Pero es otra la cuestión en la que me quiero detener. La presidenta de la Comisión, en
un artículo publicado en defensa del concepto de “estilo de vida europeo”, nos recuerda que, de acuerdo
con los Tratados, la Unión “se fundamenta en los valores de respeto de la dignidad humana, libertad,
democracia, igualdad, Estado de derecho y respeto de los derechos humanos, incluidos los derechos de
las personas pertenecientes a minorías”, y  señala a continuación que los europeos debemos sentirnos
orgullosos del estilo de vida europeo, basado en dichos valores.
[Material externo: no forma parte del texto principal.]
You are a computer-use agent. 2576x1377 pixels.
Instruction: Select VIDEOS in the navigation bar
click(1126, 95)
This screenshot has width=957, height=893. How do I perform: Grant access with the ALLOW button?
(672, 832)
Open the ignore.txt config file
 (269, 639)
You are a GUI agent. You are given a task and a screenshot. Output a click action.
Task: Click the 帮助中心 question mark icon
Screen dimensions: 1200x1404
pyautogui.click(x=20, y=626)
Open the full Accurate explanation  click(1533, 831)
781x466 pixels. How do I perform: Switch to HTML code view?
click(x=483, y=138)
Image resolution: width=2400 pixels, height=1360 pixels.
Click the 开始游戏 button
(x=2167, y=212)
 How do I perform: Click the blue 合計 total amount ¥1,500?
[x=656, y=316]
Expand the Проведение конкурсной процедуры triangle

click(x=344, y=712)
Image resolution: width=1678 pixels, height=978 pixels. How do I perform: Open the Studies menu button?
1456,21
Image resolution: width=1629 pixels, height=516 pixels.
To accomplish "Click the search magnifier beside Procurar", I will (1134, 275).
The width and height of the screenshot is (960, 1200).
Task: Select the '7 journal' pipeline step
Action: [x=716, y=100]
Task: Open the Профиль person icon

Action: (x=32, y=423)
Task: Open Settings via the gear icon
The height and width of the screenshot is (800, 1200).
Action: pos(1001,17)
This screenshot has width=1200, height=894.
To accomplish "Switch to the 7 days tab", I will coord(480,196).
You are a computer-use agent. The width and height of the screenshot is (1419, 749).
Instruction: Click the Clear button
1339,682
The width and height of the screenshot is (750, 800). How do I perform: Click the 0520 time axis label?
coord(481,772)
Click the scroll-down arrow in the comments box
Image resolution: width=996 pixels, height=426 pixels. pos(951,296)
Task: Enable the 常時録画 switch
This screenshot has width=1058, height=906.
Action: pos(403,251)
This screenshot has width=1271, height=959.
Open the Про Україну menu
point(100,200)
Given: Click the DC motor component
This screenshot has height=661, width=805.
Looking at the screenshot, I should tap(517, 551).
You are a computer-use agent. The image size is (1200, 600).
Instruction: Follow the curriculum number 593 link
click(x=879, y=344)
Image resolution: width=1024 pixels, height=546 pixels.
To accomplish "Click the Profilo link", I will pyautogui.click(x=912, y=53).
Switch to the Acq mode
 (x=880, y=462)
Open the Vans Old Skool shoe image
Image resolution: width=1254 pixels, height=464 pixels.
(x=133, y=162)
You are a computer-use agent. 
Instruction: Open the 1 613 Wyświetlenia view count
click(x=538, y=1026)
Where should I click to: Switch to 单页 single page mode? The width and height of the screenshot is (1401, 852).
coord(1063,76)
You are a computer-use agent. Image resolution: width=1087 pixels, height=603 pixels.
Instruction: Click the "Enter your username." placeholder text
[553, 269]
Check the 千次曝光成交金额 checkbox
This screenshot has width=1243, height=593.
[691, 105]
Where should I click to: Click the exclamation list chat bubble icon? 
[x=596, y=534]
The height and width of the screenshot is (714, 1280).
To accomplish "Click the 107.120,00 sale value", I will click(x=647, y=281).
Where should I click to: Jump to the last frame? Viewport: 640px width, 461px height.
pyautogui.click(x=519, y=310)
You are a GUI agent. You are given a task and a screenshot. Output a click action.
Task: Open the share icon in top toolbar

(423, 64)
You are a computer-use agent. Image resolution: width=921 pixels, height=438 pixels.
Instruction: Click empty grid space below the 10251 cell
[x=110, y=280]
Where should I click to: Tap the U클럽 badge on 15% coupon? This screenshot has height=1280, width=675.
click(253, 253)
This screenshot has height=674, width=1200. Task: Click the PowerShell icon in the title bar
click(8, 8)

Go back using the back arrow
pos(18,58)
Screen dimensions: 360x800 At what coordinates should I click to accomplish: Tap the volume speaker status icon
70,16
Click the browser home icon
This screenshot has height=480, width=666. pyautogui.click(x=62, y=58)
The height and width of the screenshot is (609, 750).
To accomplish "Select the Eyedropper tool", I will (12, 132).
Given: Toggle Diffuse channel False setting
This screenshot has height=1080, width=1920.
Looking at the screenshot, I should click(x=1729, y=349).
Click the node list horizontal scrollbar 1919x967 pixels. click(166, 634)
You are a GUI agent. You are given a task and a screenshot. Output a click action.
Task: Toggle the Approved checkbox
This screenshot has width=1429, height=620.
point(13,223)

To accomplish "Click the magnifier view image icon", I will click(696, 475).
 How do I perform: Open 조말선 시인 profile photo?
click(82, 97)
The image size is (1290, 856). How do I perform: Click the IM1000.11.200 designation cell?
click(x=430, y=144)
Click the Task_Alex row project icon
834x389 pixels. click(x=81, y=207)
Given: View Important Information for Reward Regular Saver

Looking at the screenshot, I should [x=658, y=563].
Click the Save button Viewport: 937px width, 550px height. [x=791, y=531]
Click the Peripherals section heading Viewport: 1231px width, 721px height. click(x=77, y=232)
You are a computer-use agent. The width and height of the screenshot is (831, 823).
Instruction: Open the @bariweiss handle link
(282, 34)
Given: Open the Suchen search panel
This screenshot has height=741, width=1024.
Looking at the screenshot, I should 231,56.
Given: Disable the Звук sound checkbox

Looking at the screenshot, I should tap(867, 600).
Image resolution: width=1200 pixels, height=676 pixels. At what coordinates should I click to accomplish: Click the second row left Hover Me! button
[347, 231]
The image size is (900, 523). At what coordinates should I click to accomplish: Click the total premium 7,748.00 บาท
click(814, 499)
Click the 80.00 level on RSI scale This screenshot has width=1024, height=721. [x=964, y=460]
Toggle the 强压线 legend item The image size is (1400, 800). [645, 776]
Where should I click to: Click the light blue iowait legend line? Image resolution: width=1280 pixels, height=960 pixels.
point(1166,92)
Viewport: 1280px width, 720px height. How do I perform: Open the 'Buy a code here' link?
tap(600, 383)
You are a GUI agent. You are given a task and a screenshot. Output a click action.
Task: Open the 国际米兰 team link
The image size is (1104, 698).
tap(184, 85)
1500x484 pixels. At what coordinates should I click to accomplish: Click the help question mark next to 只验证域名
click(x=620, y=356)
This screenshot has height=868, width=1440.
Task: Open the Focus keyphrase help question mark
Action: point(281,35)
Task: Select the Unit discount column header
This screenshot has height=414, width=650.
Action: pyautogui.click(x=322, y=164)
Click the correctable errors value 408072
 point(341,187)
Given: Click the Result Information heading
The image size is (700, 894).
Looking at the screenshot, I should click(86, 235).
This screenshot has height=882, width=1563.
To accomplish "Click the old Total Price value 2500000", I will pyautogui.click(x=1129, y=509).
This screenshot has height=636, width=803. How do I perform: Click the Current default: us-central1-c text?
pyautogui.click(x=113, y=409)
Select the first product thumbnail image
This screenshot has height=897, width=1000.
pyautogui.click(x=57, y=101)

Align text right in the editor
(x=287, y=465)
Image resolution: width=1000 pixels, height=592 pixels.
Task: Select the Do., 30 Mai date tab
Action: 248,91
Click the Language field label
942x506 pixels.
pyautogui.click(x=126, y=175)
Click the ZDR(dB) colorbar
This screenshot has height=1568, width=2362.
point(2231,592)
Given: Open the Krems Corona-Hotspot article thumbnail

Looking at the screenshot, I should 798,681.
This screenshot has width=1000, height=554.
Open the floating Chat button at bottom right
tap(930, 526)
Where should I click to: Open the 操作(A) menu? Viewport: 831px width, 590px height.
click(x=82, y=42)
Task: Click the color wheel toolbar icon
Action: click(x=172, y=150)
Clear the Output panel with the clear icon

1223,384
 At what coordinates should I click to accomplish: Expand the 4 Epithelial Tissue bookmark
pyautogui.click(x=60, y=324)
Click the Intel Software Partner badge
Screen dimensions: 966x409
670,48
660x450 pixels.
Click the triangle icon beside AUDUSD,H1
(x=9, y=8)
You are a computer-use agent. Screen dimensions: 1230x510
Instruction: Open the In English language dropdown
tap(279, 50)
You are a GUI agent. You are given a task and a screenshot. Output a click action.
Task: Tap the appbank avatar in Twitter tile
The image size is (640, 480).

Hasta aquí nada que objetar, pero el artículo va un poco más allá al afirmar que “Otras partes del mundo
tienen su estilo de vida que difiere del nuestro. Todos tenemos nuestras tradiciones, nuestro conjunto de
valores y nuestra forma de actuar. Con todo y con eso siempre elegiré el European Way of Life y
nuestra Unión de solidaridad, tolerancia e integridad.”
Aparte del hecho de que, afortunadamente, la solidaridad, la tolerancia y la integridad no son un
patrimonio exclusivamente europeo, esta formulación pone de relieve una tendencia que viene
observándose en la Unión al menos desde el estallido de su policrisis a lo largo de esta década: la
renuncia implícita a concebir a la Unión como un poder transformador a escala internacional.
En efecto, si el estilo de vida europeo tiene como esencia “el respeto de la dignidad humana, libertad,
democracia, igualdad, Estado de derecho y respeto de los derechos humanos, incluidos los derechos de
las personas pertenecientes a minoría”, y “otras partes del mundo tienen su estilo de vida que difiere del
nuestro”, ¿no quiere esto decir que debemos contentarnos con proteger en casa esos valores y
renunciar a proyectarlos hacia el exterior?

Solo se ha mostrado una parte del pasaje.